I had found three of the old cards and moved them into the front of the wallet before I got out of my car. Engraved, fancy, chocolate on buff. D. Travis McGee. Field Director. Associated Adjusters, Inc. And a complex Miami address, two phone numbers, and a cable address.
She opened the door just far enough for me to slip the card through. She studied it, ran the ball of her thumb over the lettering, opened the door, and gave it back to me.
“In here, please, Mr. McGee. You might try the wing chair. It’s very comfortable. My late husband said it was the best chair he ever sat in. I will go see about my daughter.”
She went away. It was a small room with enough furniture and knickknacks in it for two large rooms. The broad blades of a ceiling fan turned slowly overhead, humming and whispering. I counted lamps. Nine. Four floor and five table. Tables. Seven. Two big, four small, one very small.
She came marching back in, straight as a drill sergeant. A younger woman followed her. I stood up and was introduced to Helen Boughmer. Thirty-three, maybe. Tall. Bad posture. Fussy, frilly, green silk blouse. Pale pleated skirt. Sallow skin. Very thin arms and legs fastened to a curious figure. It was broad but thin. Wide across the shoulders, wide across the pelvis. But with imperceptible breasts and a fanny that looked as if it had been flattened by a blow with a one-by-ten plank. Pointed nose. Mouse hair, so fine the fan kept stirring it. Glasses with gold metal frames, distorting lenses. Nervous mannerisms with hands and mouth. Self-effacing. She sat tentatively on the couch, facing me. Mom sat at the other end of the couch.
“Miss Boughmer, I’m sorry to bother you when you’re not feeling well. But this is a final report on some insurance carried by Doctor Stewart Sherman.”
“What policy? I knew all his policies. I was with him over five years. I made all the payments.”
“I don’t have those details, Miss Boughmer. We do adjustment work on contract for other companies. I was just asked to come up here and conduct interviews and write a report to my home office on whether or not, in my best opinion, the doctor’s death was suicide.”
“She was on her vacation,” Mom said.
“Well, I was spending it right here, wasn’t I?”
“And is there anything wrong with having a nice rest in your comfortable home, Helen?” She turned toward me. “It’s a good thing she didn’t spend her hard-earned money going around to a lot of tourist traps, because she certainly hasn’t worked a day since her precious doctor died. She doesn’t even seem to want to look for work. And I can tell you that I certainly believe in insurance, because we wouldn’t be living here right now the way we are if Robert hadn’t been thoughtful enough to protect his family in the event of his death.”
Helen said, “I just don’t know what insurance it could be. He cashed in the big policies because he wanted the money to invest with Mr.
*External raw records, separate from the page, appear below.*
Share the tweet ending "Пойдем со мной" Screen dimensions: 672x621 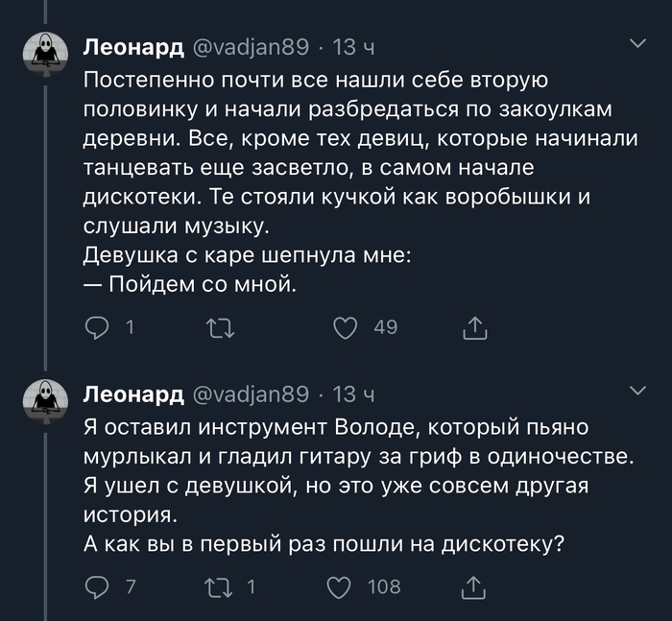click(474, 329)
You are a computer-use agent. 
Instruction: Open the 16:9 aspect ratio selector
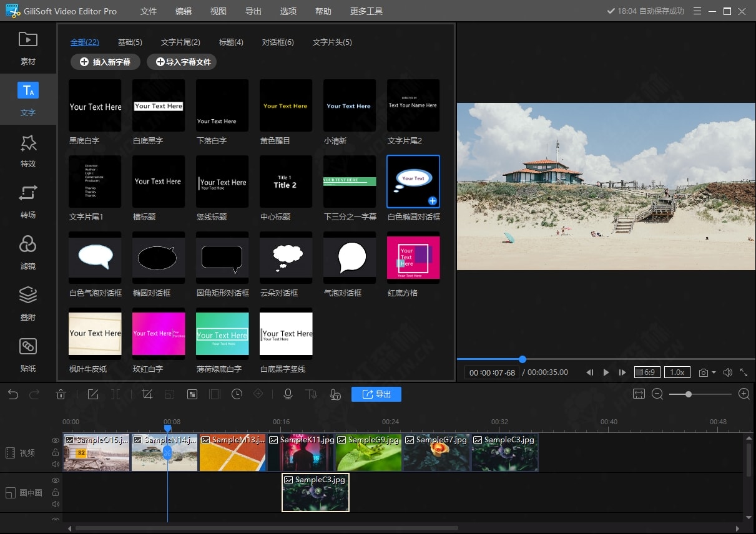647,372
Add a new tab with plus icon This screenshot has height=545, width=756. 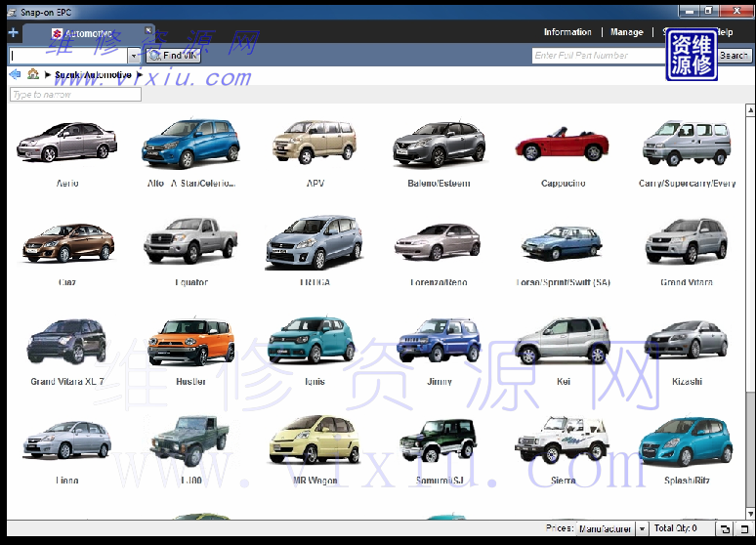pos(13,33)
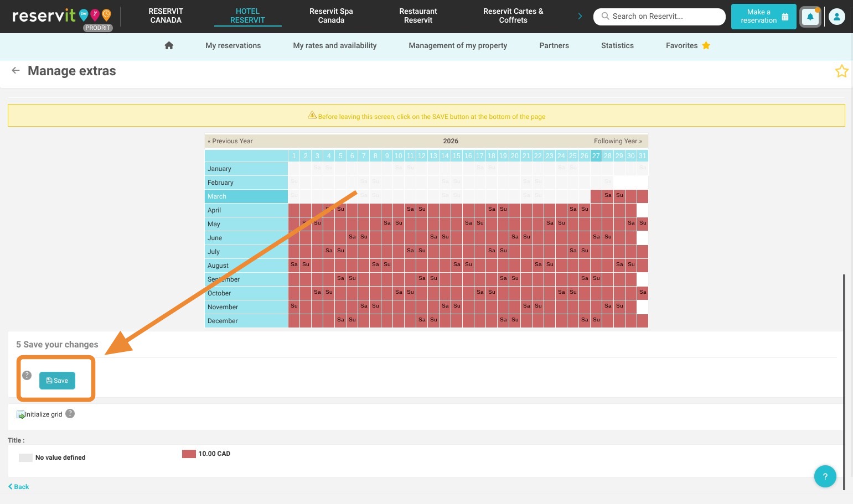Open the My rates and availability menu
The image size is (853, 504).
pos(334,45)
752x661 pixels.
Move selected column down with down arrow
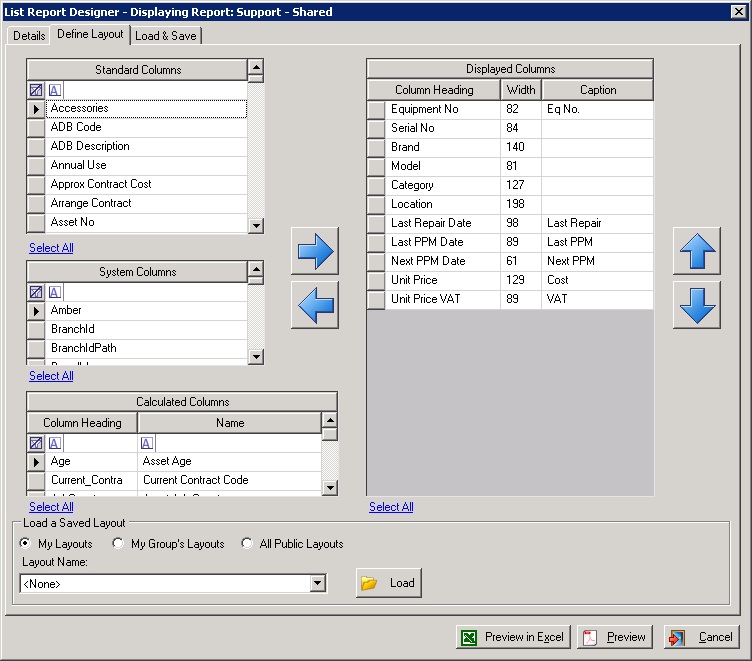[696, 304]
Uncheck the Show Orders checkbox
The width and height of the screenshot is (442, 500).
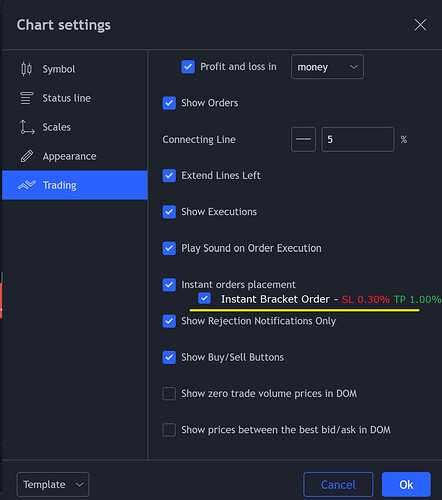(169, 103)
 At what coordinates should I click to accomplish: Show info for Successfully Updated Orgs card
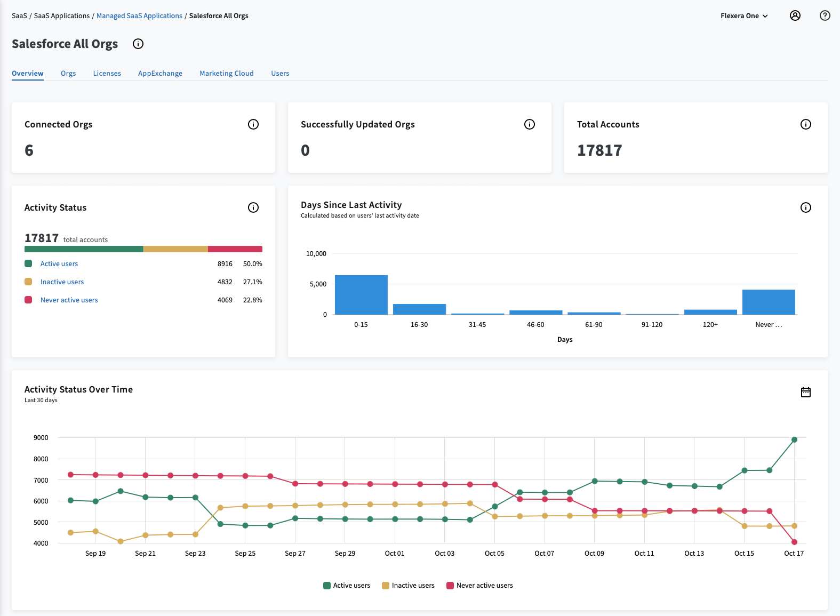(529, 124)
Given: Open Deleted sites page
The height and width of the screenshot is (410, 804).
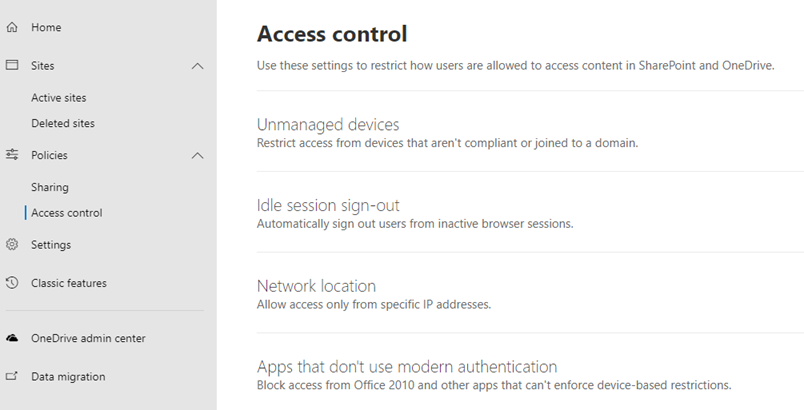Looking at the screenshot, I should click(x=63, y=124).
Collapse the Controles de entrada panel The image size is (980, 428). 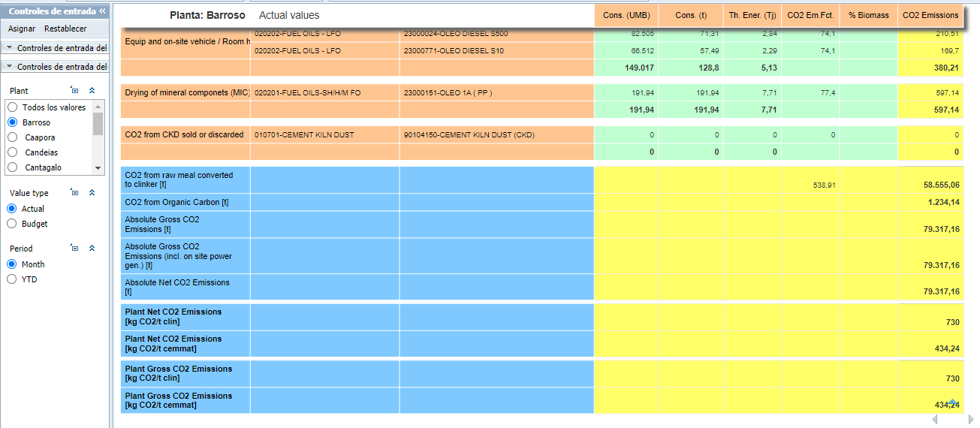102,11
Pike. And the ones he kept, they’d be so old I guess they’d be past the suicide clause waiting period, wouldn’t they?”
I had to take a wild shot at it. “I’m not sure of this, Miss Boughmer, but I have the feeling that this could have been some sort of group policy.”
“Oh! I bet it’s Physicians’ General. That’s a term policy and he had no value to cash in, so he kept it. And I guess there could be a suicide clause for the life of the policy. Do you think so?”
“I would say it’s possible.” I smiled at her. “There has to be some policy where the problem exists, or I wouldn’t be here, would I?”
“I guess that’s right,” the receptionist-bookkeeper said.
“There was no note left by the deceased and no apparent reason for suicide. And the company is apparently not interested in taking refuge in a technicality if the claim should be paid to the heirs. Would you say it was suicide, Miss Boughmer?”
“Yes!”
Her tone had been so wan the sudden emphasis startled me.
“Why do you think so?”
“It’s just like I told the police. He was depressed, and he was moody, and I think he killed himself. They interviewed me and typed it out and I signed it.”